D 食品工学、加工、保蔵、バイオテクノロジー (Food Engineering, Process, Storage, and Biotechnology)

[2Mp] 食品物性

2024年8月30日(金) 15:00 〜 18:00 M会場 (2F N203)

座長:藤本 和士(関西大学)、粉川 美踏(筑波大学)、小泉 晴比古(広島大学)

17:45 〜 18:00

[2Mp-11] 等温熱測定によるMRS培地中のS. Thermophilusの活性へのリンゴ酸添加の影響の評価

*吉岡 七海1、松尾 蒼生1、大場 正春2、前林 正弘1 (1. 名城大農、2. 名城大)

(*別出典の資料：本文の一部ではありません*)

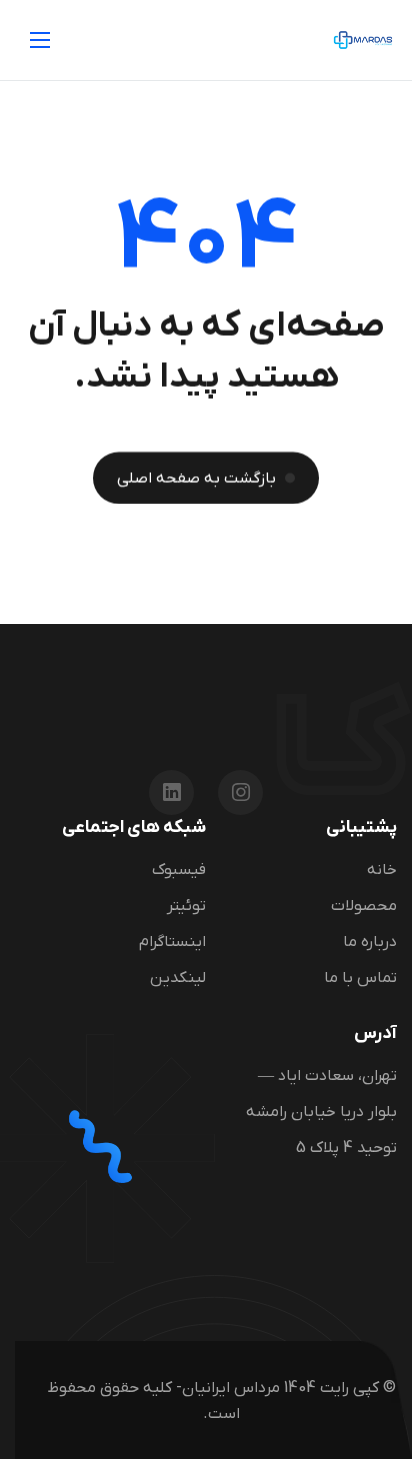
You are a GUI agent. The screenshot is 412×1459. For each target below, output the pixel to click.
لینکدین (178, 978)
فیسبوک (179, 870)
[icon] (240, 792)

キーワード:ヨーグルト、乳酸菌、熱分析、代謝、クエン酸回路

【目的】果実や糖を添加したフルーツヨーグルトには様々な種類があり、その多くは果実由来のリンゴ酸やクエン酸などの有機酸を含む。乳酸菌の活性評価では、酸生成量やpHを指標にする方法が多く用いられているが、一定圧力下での熱量測定では非侵襲的に乳酸菌による試料のエンタルピー変化を得ることができる。そこで、本研究では、乳酸菌の活性の指標として熱量とpHを測定し、MRS液体培地でのS. Thermophilusの活性へのリンゴ酸の影響について調査を行った。
【方法】使用した培地は、MRSブイヨンであり、純水を溶媒として62 g/Lの濃度に調製した。リンゴ酸添加の場合、DL-リンゴ酸二ナトリウムを、その濃度が15.8 mmol/Lになるように液体培地に加えた。本研究で使用した熱量計はアンプルシール機構を有する多目的等温熱量計MMC-5111(東京理工株式会社製)である。熱量測定には、液体培地20 mLとガラスアンプルに溶封した菌懸濁液0.7 mLを用い、41℃で4時間ベースラインを測定してからアンプルを破壊した。また、同条件でpH測定と菌数測定を行った。
【結果】リンゴ酸を添加した試料では、リンゴ酸未添加のものに比べて、発酵開始から約5.5 hまで菌一個体あたりの熱出力が大きく、pHもその間低かった。それ以降では、熱出力とpHそれぞれの大小関係が逆になった。ここで、pHから乳酸濃度を求め、その乳酸はグルコースから生成したとして、その反応エンタルピーを求めた。リンゴ酸添加時のpH由来の反応エンタルピーは、発酵時間全体で、熱測定で得た反応エンタルピーよりも小さかったが、変化の傾向はほぼ同じであった。リンゴ酸未添加でのpH由来の反応エンタルピーは、発酵開始から約6 hまで、熱測定で得られた反応エンタルピーとほぼ同じで、それ以降では熱測定の結果よりも小さくなった。